Job: Reproduce, word for word, the following passage about Mr. Geithner's nomination, with nothing added or left out.

## START Quoted text

But Mr. Geithner said the government must be careful not to let the financial system grow reliant on federal help and that it is important to undo the bailout once the system returns to normal.

"Our program to restore economic growth has to be accompanied … by a clear strategy to get us back as quickly as possible to a sustainable fiscal position and to unwind the extraordinary interventions taken to stabilize the financial system," he said. "We need to demonstrate with clear and compelling commitments now that, when we have effectively resolved the crisis and recovery is firmly established, that we as a nation will return to living within our means."

He defended actions taken by the Bush administration, including its decision to let Lehman Brothers fail.

"You know, we could not force any institution to come in and buy Lehman Brothers, or guarantee their obligations," he said, "and no one was willing, without the government taking a very, very substantial capital position, and we did not have the authority at that point to do that."

Mr. Geithner is expected to be confirmed despite nagging questions about his payment of back taxes from his employment at the International Monetary Fund. He recently disclosed that he missed payments of roughly $34,000 in income taxes that the IMF — where he worked from 2001 to 2005 — had not automatically withheld. (Mr. Geithner, who was audited by the Internal Revenue Service, ultimately paid the amount, plus interest.)

The nominee expressed remorse over the tax error but denied that he had intended to skip the payments for personal gain.

## END Quoted text
## START Recorded data

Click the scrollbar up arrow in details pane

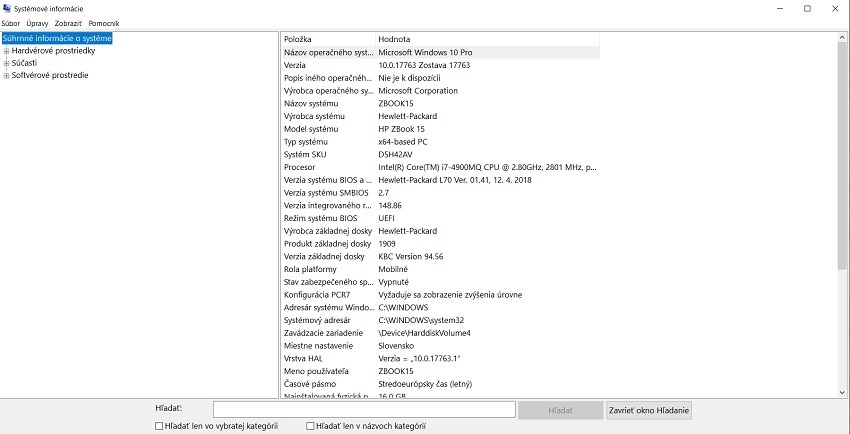(x=843, y=38)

## END Recorded data

Written reply:
But Mr. Geithner said the government must be careful not to let the financial system grow reliant on federal help and that it is important to undo the bailout once the system returns to normal.

"Our program to restore economic growth has to be accompanied … by a clear strategy to get us back as quickly as possible to a sustainable fiscal position and to unwind the extraordinary interventions taken to stabilize the financial system," he said. "We need to demonstrate with clear and compelling commitments now that, when we have effectively resolved the crisis and recovery is firmly established, that we as a nation will return to living within our means."

He defended actions taken by the Bush administration, including its decision to let Lehman Brothers fail.

"You know, we could not force any institution to come in and buy Lehman Brothers, or guarantee their obligations," he said, "and no one was willing, without the government taking a very, very substantial capital position, and we did not have the authority at that point to do that."

Mr. Geithner is expected to be confirmed despite nagging questions about his payment of back taxes from his employment at the International Monetary Fund. He recently disclosed that he missed payments of roughly $34,000 in income taxes that the IMF — where he worked from 2001 to 2005 — had not automatically withheld. (Mr. Geithner, who was audited by the Internal Revenue Service, ultimately paid the amount, plus interest.)

The nominee expressed remorse over the tax error but denied that he had intended to skip the payments for personal gain.